## Supplied records
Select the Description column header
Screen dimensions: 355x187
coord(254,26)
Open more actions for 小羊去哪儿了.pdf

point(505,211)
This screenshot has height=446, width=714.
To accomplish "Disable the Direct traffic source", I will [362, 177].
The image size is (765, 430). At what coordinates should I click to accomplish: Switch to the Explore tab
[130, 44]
==
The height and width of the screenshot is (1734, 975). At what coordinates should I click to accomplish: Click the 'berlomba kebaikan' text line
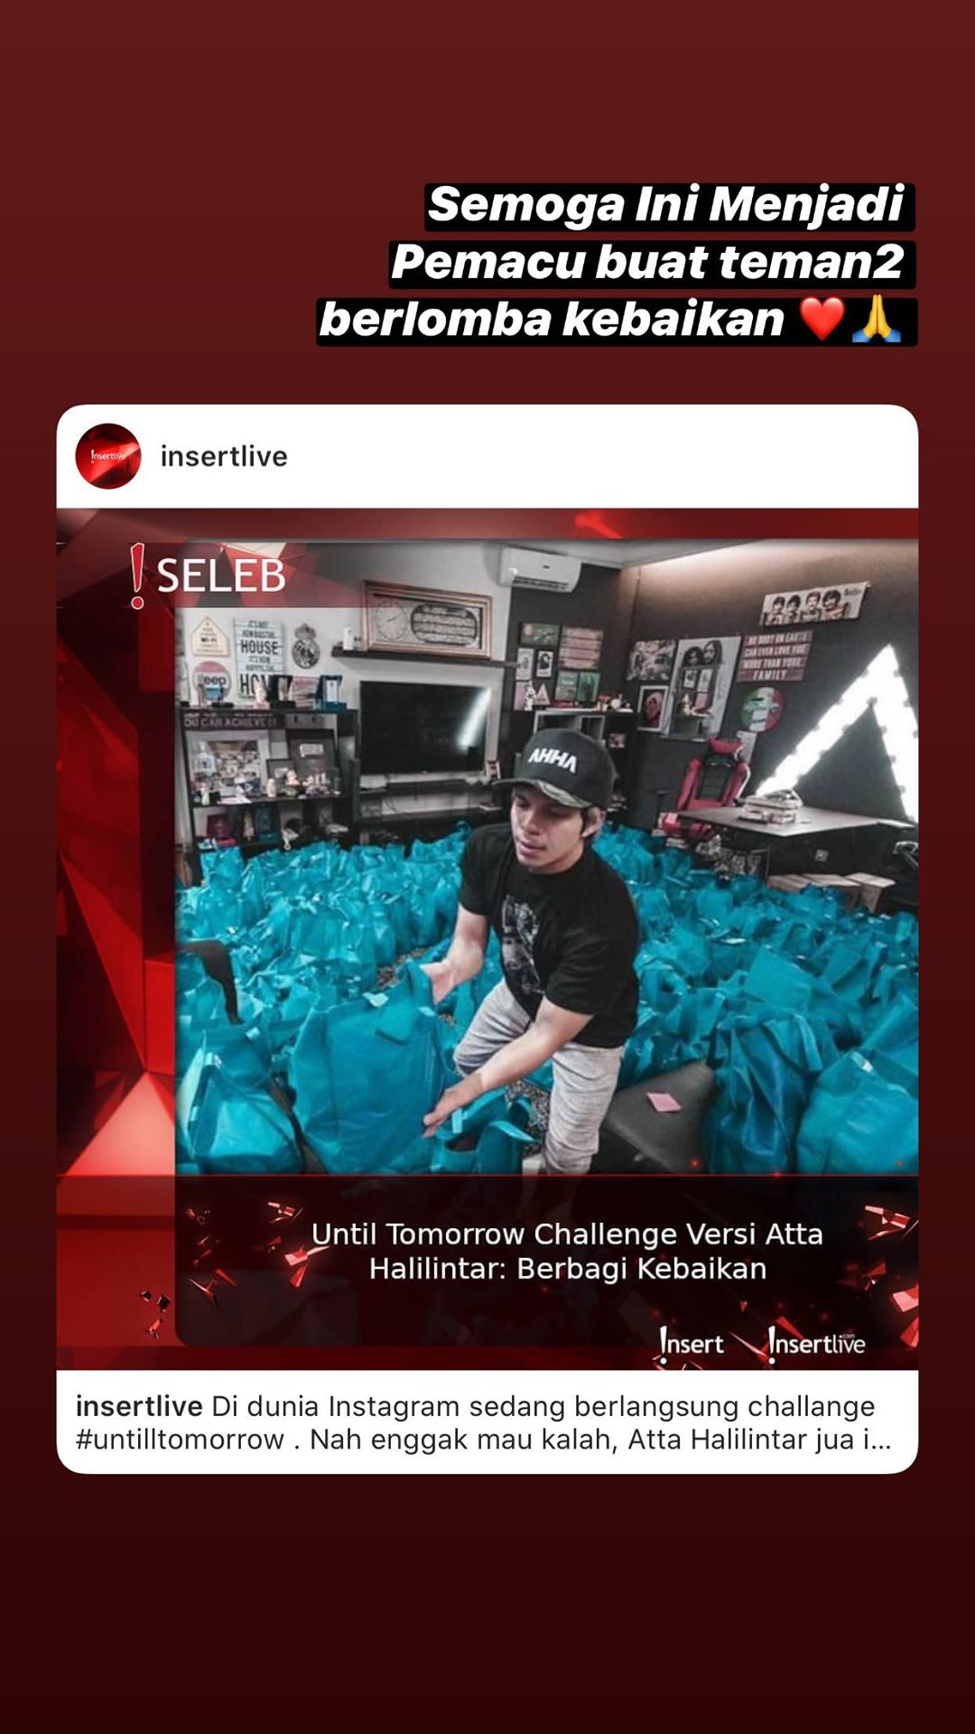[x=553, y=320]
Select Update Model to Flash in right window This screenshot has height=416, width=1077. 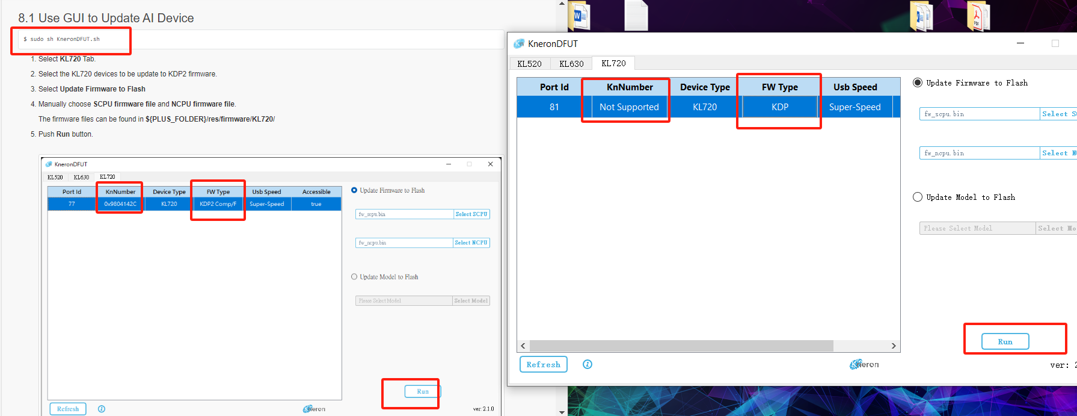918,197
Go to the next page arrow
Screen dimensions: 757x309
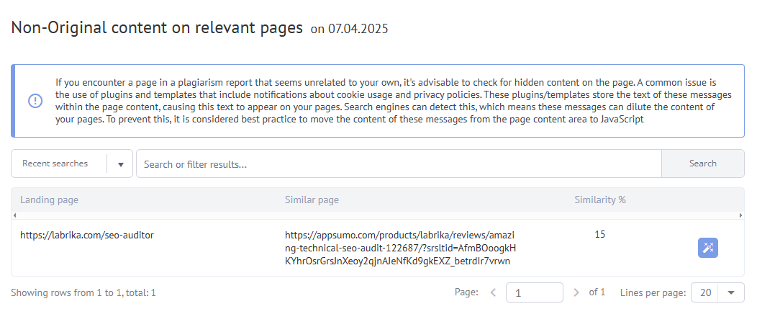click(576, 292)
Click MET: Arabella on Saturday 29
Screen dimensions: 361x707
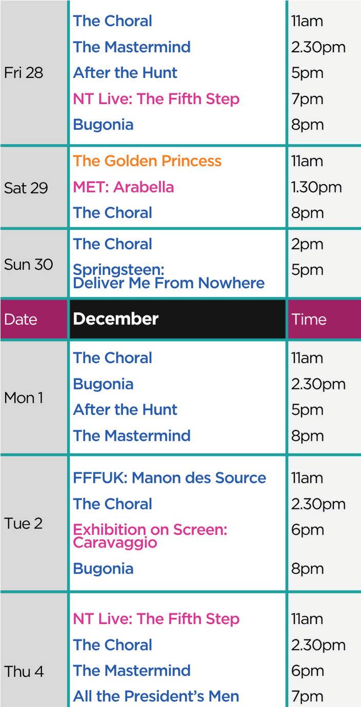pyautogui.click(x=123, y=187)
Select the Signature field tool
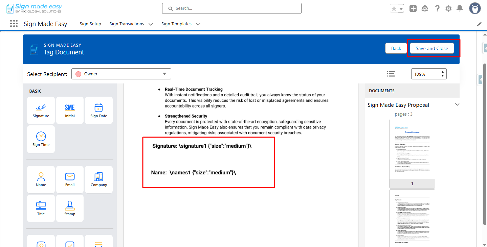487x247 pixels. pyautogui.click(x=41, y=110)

## What you are asked to do
From the records above, pull out every line that contains the string "coordinates", treating uppercase and lowercase as different.

## Result of this task
The image size is (765, 430). At what coordinates should I click to accomplish: Switch to the Explore tab
The height and width of the screenshot is (1734, 975). At what coordinates should I click to accomplish: Click the 'berlomba kebaikan' text line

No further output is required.